Compromesso

Che Cos’è?

Il contratto preliminare di compravendita immobiliare (compromesso) è quel contratto, da stipularsi in forma scritta (gli impegni verbali non valgono in campo immobiliare), con il quale una parte, proprietaria dell’immobile e denominata parte promittente venditrice, si obbliga a vendere all’altra parte, denominata parte promittente acquirente, la proprietà dell’immobile al prezzo e secondo le modalità e i termini stabiliti nel contratto medesimo, e quindi si impegnano a stipulare un nuovo contratto, detto definitivo, di compravendita, con il quale verrà trasferita la proprietà.


A cosa fare attenzione:
Con la sottoscrizione del Contratto Preliminare si stabiliscono tutte le condizioni del futuro atto di acquisto. E’ il momento più delicato dell’intera trattativa.

Consigliamo quindi, di fare estrema attenzione ai punti che elenchiamo per poter sottoscrivere serenamente il contratto:

  • Descrivere accuratamente l’unità immobiliare con i riferimenti catastali ( i dati sono nella visura catastale ) compresi accessori e pertinenze (sono riportati nell’atto notarile di acquisto nella parte della descrizione dell’immobile esempio: cantina o posto auto);
  • indicare le esatte generalità delle parti con particolare attenzione al regime patrimoniale (comunione o separazione dei beni o altro regime) dei contraenti coniugati
  • Indicare esattamente il prezzo di vendita e le sue modalità di pagamento: acconto, rate e con il saldo generalmente previsto al rogito notarile;
  • Chiarire il tipo di caparra prescelta:

La caparra confirmatoria (art. 1385 c.c.) è la più frequente e corrisponde alla antica consuetudine di consegnare all’altra parte una somma di denaro (o altre cose fungibili) a conferma del vincolo assunto.
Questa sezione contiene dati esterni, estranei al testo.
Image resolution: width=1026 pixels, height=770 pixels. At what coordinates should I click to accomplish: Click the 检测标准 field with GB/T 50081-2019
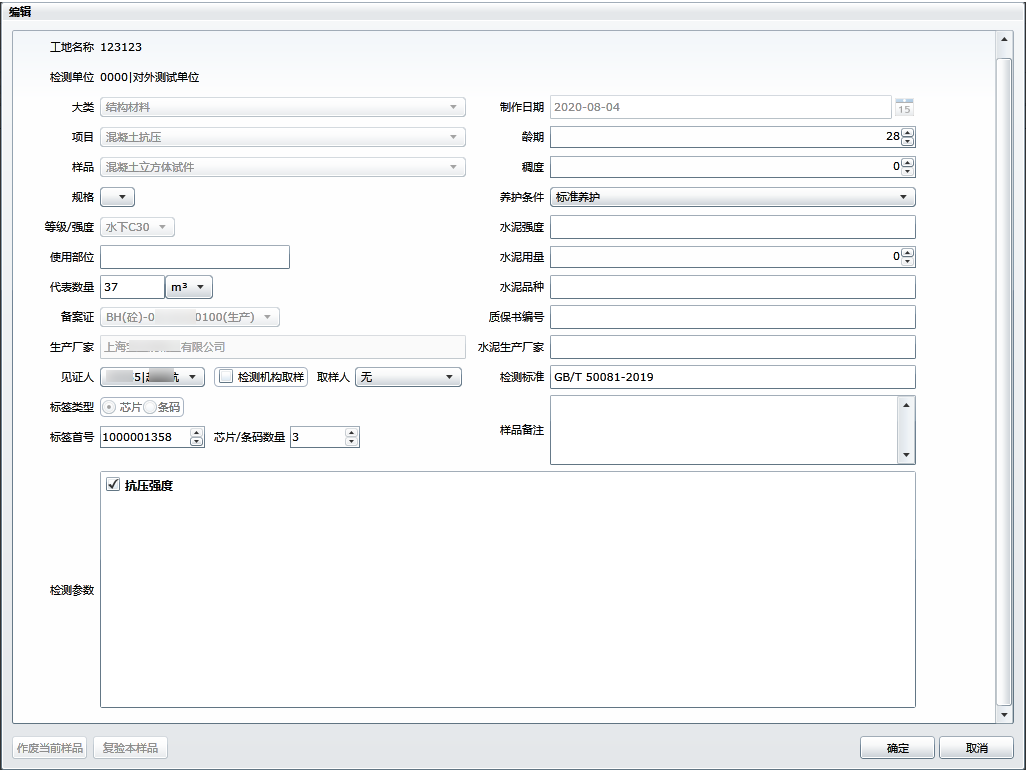point(732,377)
Se la parte che ha concesso la caparra si rende inadempiente, l’altra parte può recedere dal contratto e trattenere la caparra. Se inadempiente è la parte che ha ricevuto la caparra, l’altra parte può sempre recedere e richiedere il doppio di quanto versato.

Si tratta in entrambi i casi di facoltà concessa all’interessato che può comunque insistere per l’adempimento, e richiedere il risarcimento per l’ulteriore danno subito.
La
caparra penitenziale (art. 1386 c.c.) rappresenta il corrispettivo del diritto di recesso, stabilito convenzionalmente. Chi decide di recedere deve dare all’altra parte quanto pattuito a titolo di caparra penitenziale e l’altra parte non potrà chiedere altro.
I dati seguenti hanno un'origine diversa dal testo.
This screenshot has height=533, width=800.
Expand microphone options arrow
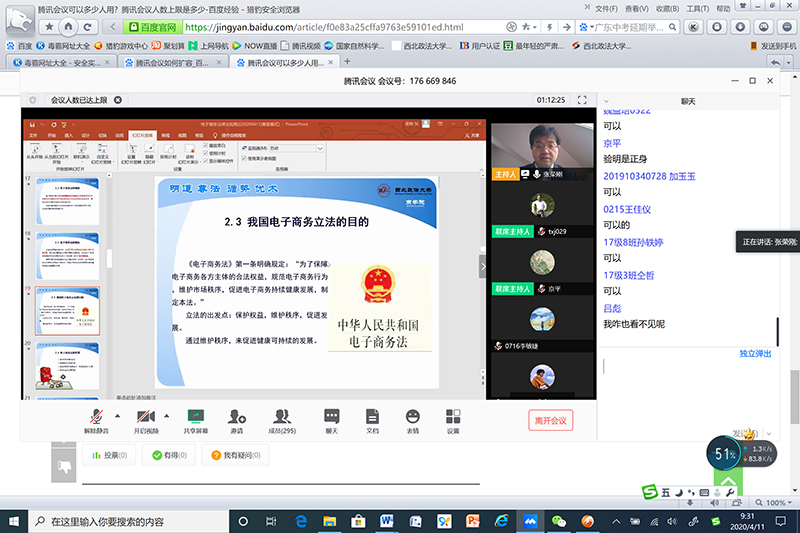tap(117, 414)
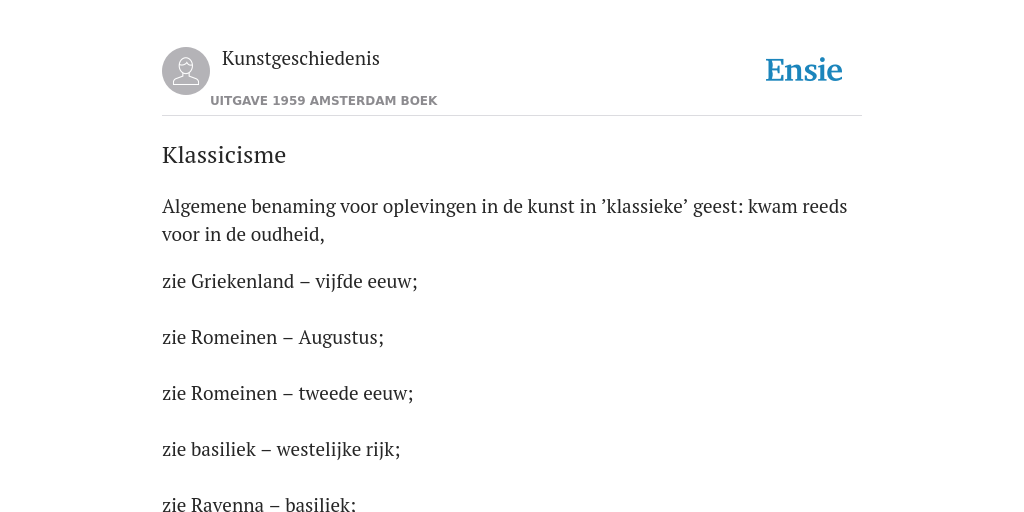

(normalmente e per usi e consuetudini è la confirmatoria)

  • Clausole relative alle garanzie dal punto di vista ipotecario e vincolistico (con descrizione delle ipoteche e vincoli da cancellare e delle eventuali sanatorie edilizie a carico del venditore);
  • Consegnare, da parte del venditore, copia della documentazione catastale e ipotecaria, urbanistica, dell’eventuale contratto di locazione, del regolamento del condominio con la relativa tabella millesimale, della planimetria e della concessione edilizia e l’Attestato di Prestazione Energetico.

 


Registrazione Contratto: Imposte e procedure
Il costo della registrazione del preliminare di compravendita è di € 200,00 + l’imposta proporzionale prevista per l’acconto.

La relativa imposta è pari allo 0,50% qualora l’acconto sia versato a titolo di caparra confirmatoria ( es: € 30.000 di caparra confirmatoria = € 150 )

ed al 3% qualora l’acconto sia versato a titolo di caparra penitenziale (es: € 30.000 di caparra penitenziale = € 900), entrambe recuperabili in sede di registrazione del contratto definitivo (atto notarile).

Il versamento si effettua tramite F23, compilandolo con i dati delle parti e le relative imposte. Occorre compilare anche il modello 69 nel quale bisogna inserire anche i dati dell’immobile dopodiché ci si può recare all’Agenzia delle Entrate per registrare il tutto entro 20 giorni dalla stipula del contratto.

Ad ogni contratto che si presenterà per la registrazione bisognerà apporre una marca da bollo da € 16 per ogni 100 righe di testo scritte, una marca da bollo da 1€ per ogni allegato in formato A4 (il foglio classico) con immagini, foto o documenti e sempre da € 16 se si tratta di fogli scritti (ad esempio un regolamento di condominio), mentre per gli allegati in formato A3 si applica una marca da bollo da 1,50€. Tutte le marche da bollo devono avere una data uguale o precedente a quella della sottoscrizione del contratto.